Direct3D 11
Windows 7 introduces the next generation Direct3D 11 API, which is a strict superset of Direct3D 10. The Direct3D 11 API enables Windows 7 to take advantage of DirectX 11 hardware. Direct3D 11 adds features to the existing DirectX 10 (and 10.1) pipeline to improve 3‑D performance and support data-parallel computing on the GPU.
The Direct3D 11 API significantly advances graphics technology in two important areas :
- Compute Shader for data-parallel computing
- 3D graphics
In addition, it includes numerous other improvements that are based on extensive feedback from third-party hardware and software vendors. Let's take a look at the details on the advancs in Direct3D 11.
Compute Shader
As the processing power of the GPU has increased, it has become a viable processor for not only games but also for general computing applications. DirectX 11 introduces a new Compute Shader API that enables the GPU to be used for data-parallel computing.
Data-parallel programming is a way to target parallel processors with code that scales to any number of processor cores. Direct3D is based on this programming model, but until Direct3D 11, various restrictions limited developer options and flexibility. The Compute Shader in DirectX 11 enables a broader set of algorithms to make use of the graphics processor's parallel computing power.

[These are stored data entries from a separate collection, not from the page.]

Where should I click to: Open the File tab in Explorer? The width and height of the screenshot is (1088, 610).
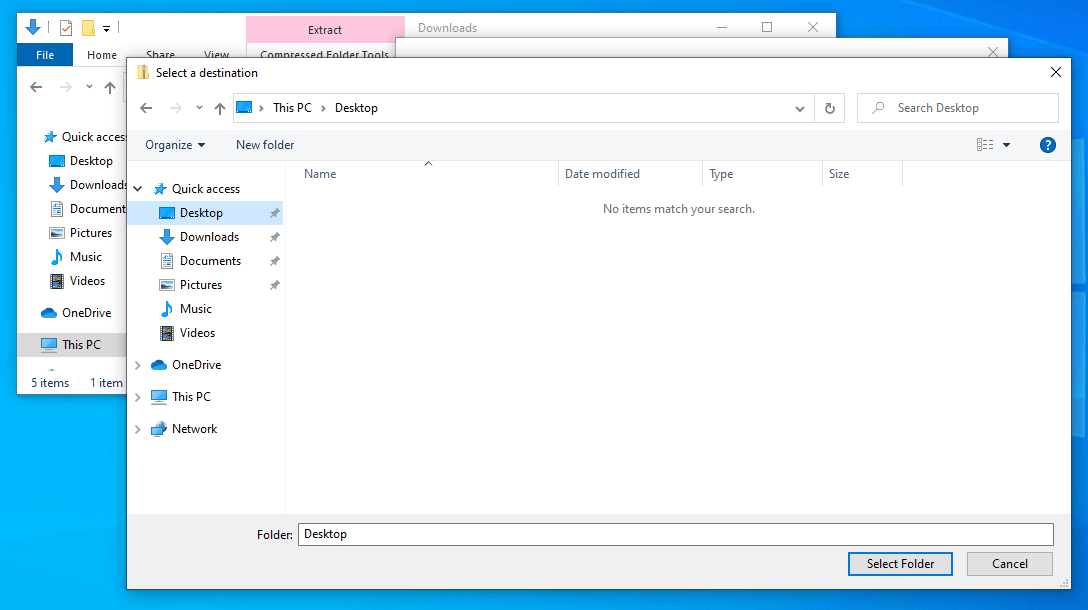click(x=45, y=55)
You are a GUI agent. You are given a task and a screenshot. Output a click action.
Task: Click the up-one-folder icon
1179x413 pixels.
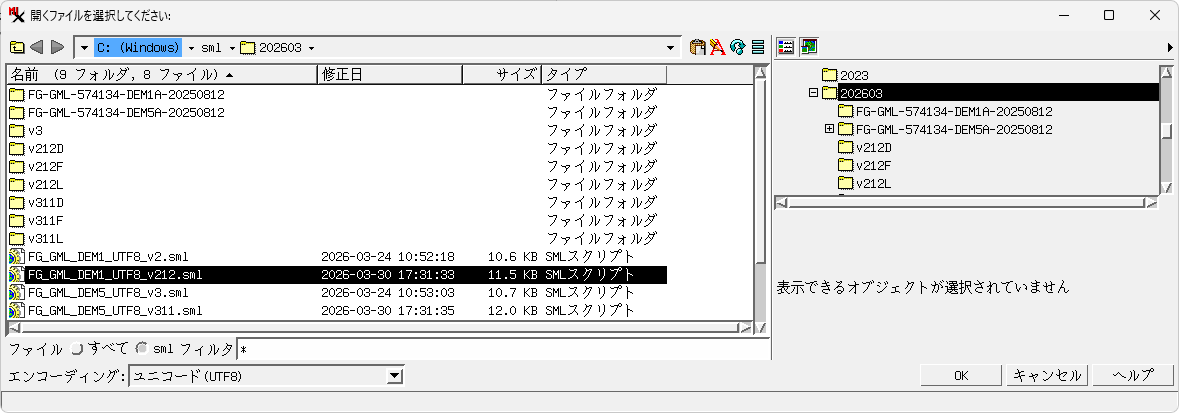[x=17, y=47]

A high-end GPU today can deliver about 4 teraflops of processing power for graphics applications, and one of those teraflops provides full 32-bit single-precision floating-point math that is generally useful. In addition, graphics processors often include a dedicated memory subsystem that has roughly 10 times the bandwidth of the CPU’s interface to main memory. Many applications beyond graphics have already achieved substantial performance improvements by using the higher processing power and the greater memory bandwidth of the GPU.

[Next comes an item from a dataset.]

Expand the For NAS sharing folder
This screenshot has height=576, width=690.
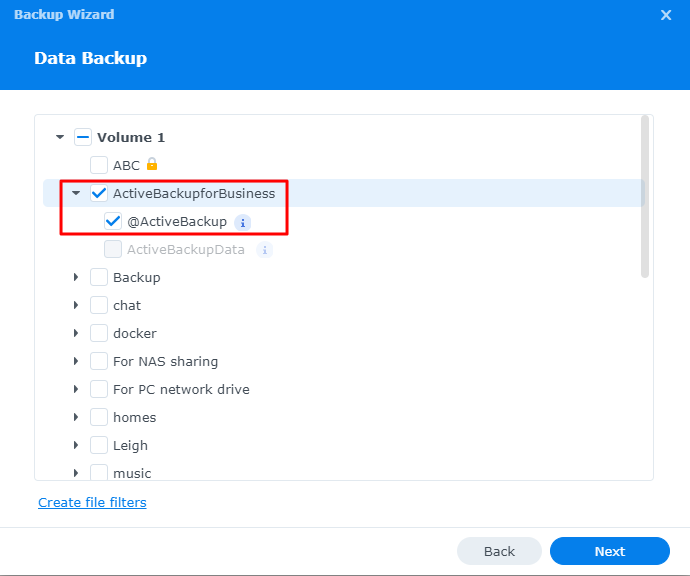click(75, 361)
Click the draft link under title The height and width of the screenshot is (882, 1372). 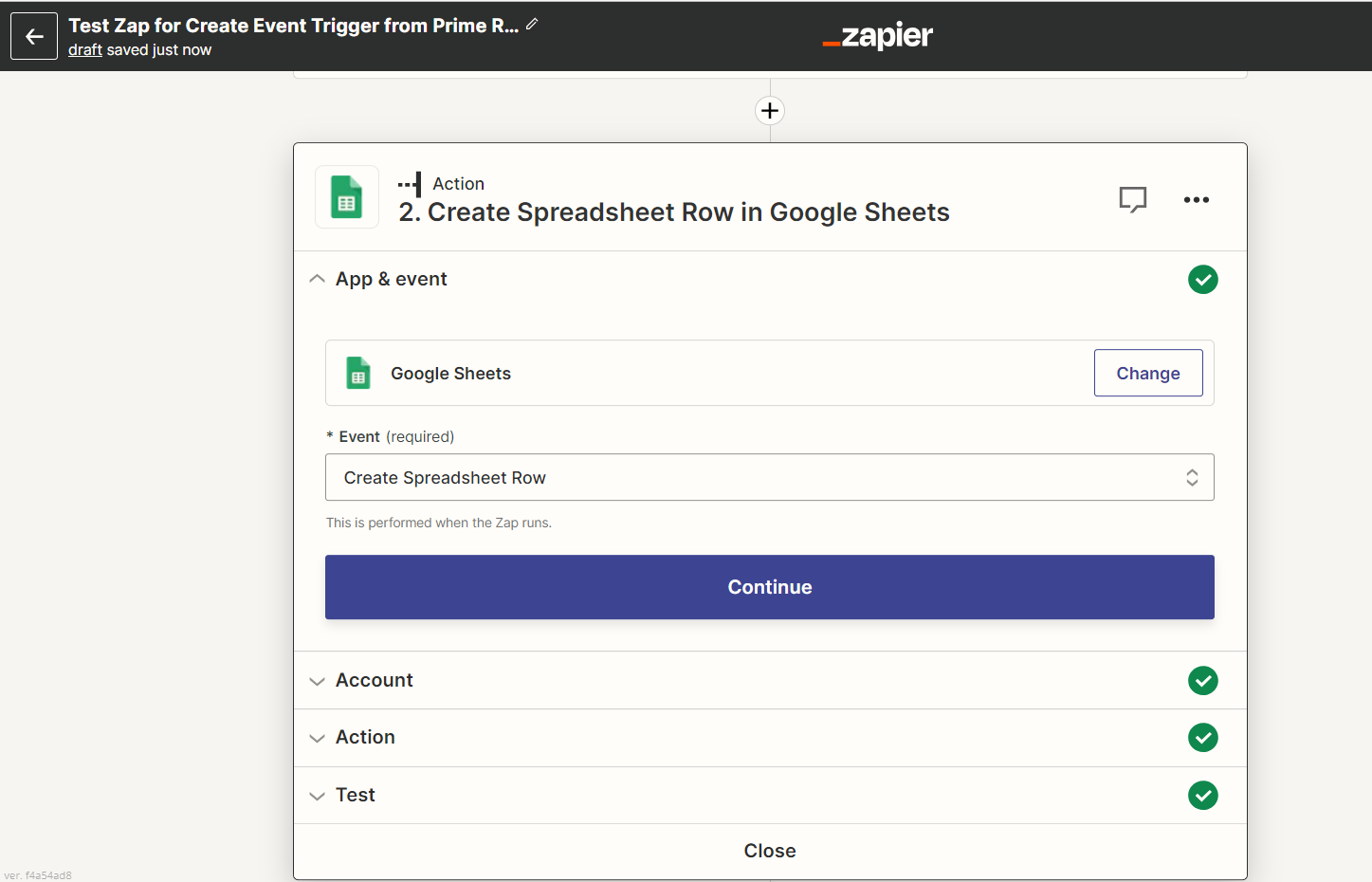click(x=84, y=50)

The field of general purpose computation on GPUs (GPGPU) has shown that algorithms for fast Fourier transforms (FFT), sort, and linear algebra; to name a few; can all attain higher performance levels by using Direct3D than by running on the CPU. Additional graphics-related applications that are not 3D, such as image and media processing and composition, are common uses for Direct3D 9 and Direct3D 10.
The DirectX 11 Compute Shader provides a general mechanism for applications access the computing power and bandwidth of SIMD cores such as those used in graphics processors. By using this flexible technology, many more applications can use the data-parallel processor capability of the GPU.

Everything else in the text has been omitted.